Admission into the two courses will also be through the existing process followed by the respective higher education institution, Kumar said.

Meanwhile, Kumar also clarified that students will not be allowed to use credits earned in one program to meet the requirements of another program. “Each program has its own credit requirements and they must meet them. They can use one set of credits for two degrees,” he added.

Asked about the possibility of overlapping exams, Kumar, “It will be at the institutes. If two institutions have a memorandum of understanding and have decided to let each other’s students take two degrees simultaneously, then they can easily schedule the exams. »

Meanwhile, faculty members at central universities have raised concerns over the announcement. Abha Dev Habib, Associate Professor at Miranda House College, University of Delhi (DU), said: “UGC, by issuing such guidelines, will dilute its full-time degrees and their value. For holistic growth, classroom time should be balanced with time for self-study, group study, extracurricular activities, summer projects, etc. Education is a social activity and students learn through interactions. You have to plan time for that. It’s one thing to allow students to earn degrees with extra credit, but allowing students to pursue two “full-time” degrees will be disastrous.

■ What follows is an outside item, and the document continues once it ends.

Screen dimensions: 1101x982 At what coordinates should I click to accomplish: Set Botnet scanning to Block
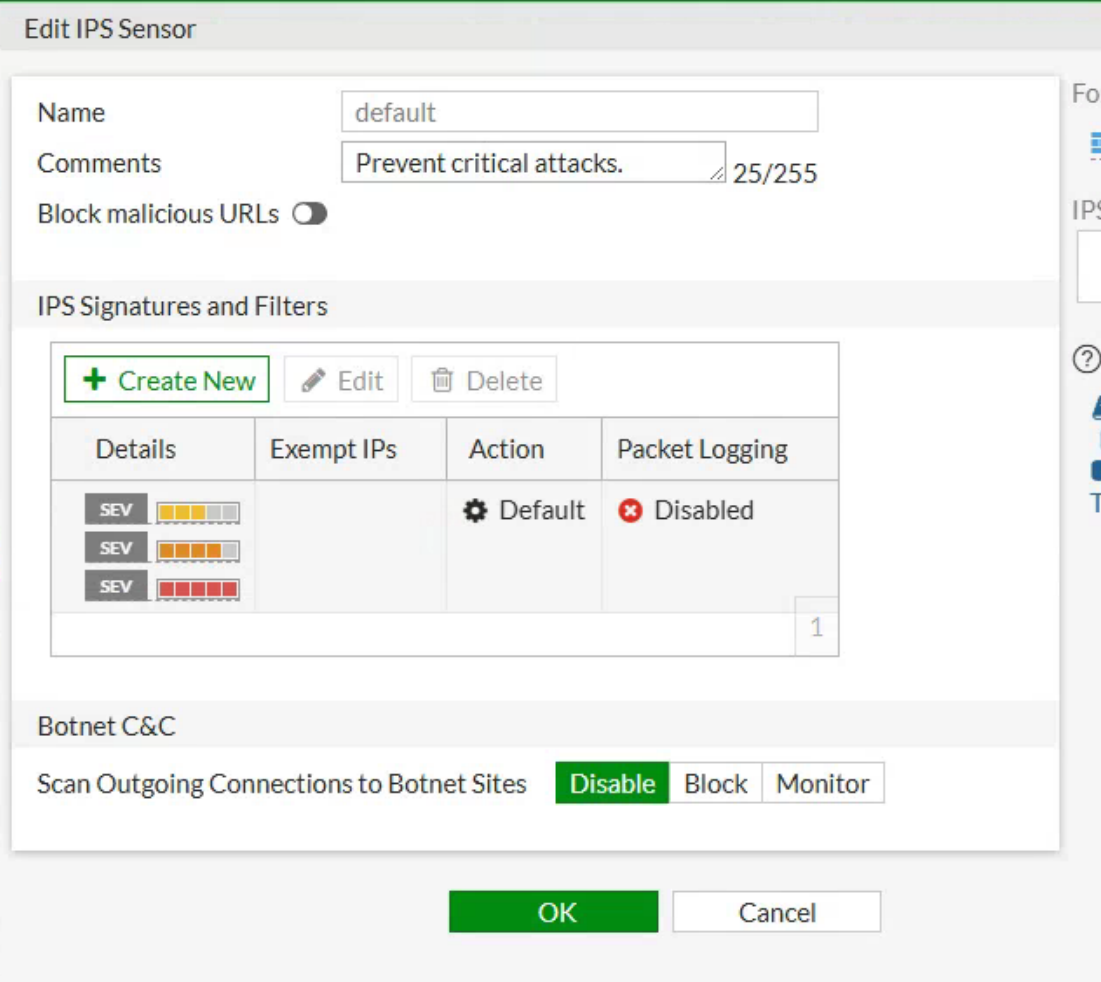tap(715, 784)
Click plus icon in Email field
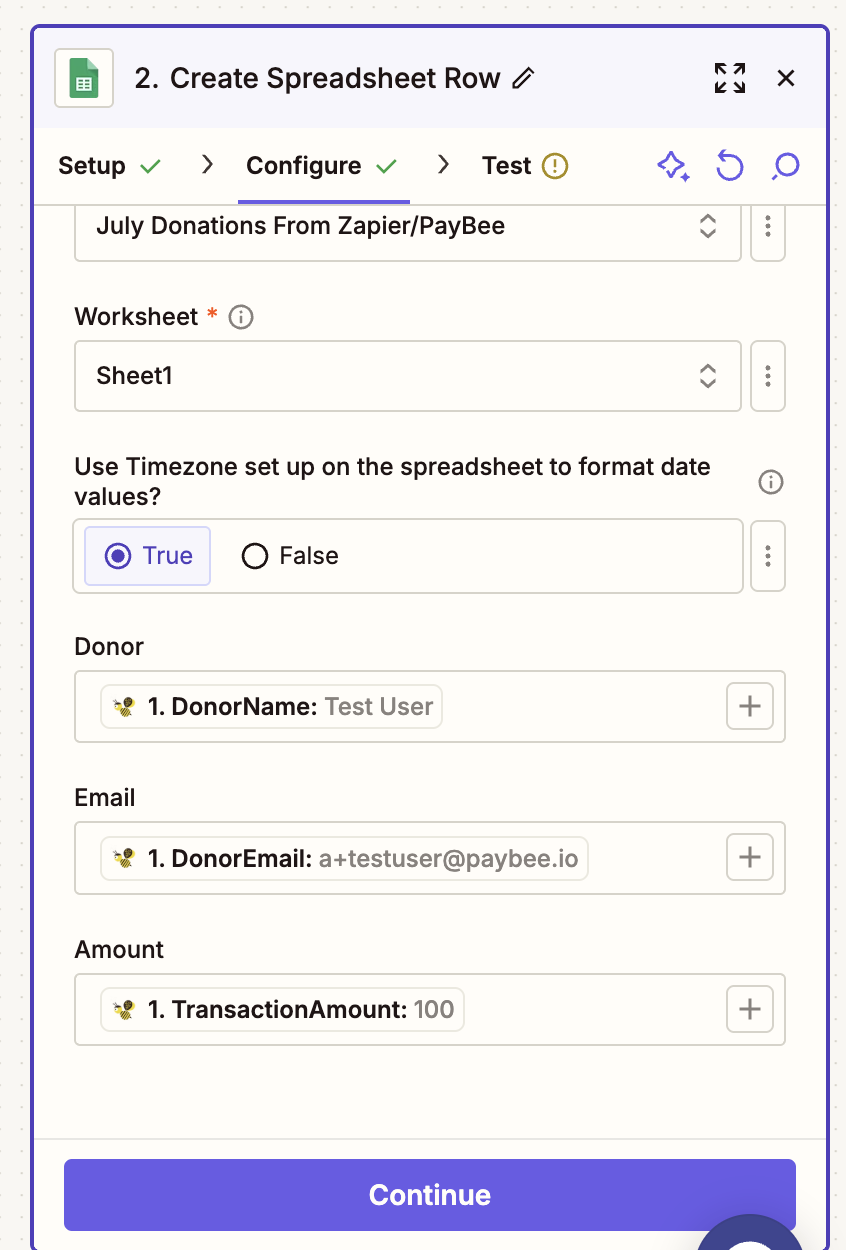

Rajesh Jha, a professor at DU’s Rajdhani College, said: “This will reduce the purpose of education to obtaining degrees rather than acquiring knowledge. How will it be possible for students to fulfill the requirements of two full-time degrees simultaneously. It is not humanly possible. »


  • ABOUT THE AUTHOR

    Fareeha Iftikhar is Senior Correspondent in the National Political Bureau of the Hindustan Times. She follows the Ministry of Education and covers the beat nationally for the newspaper. She also writes on issues related to gender, human rights and different political issues.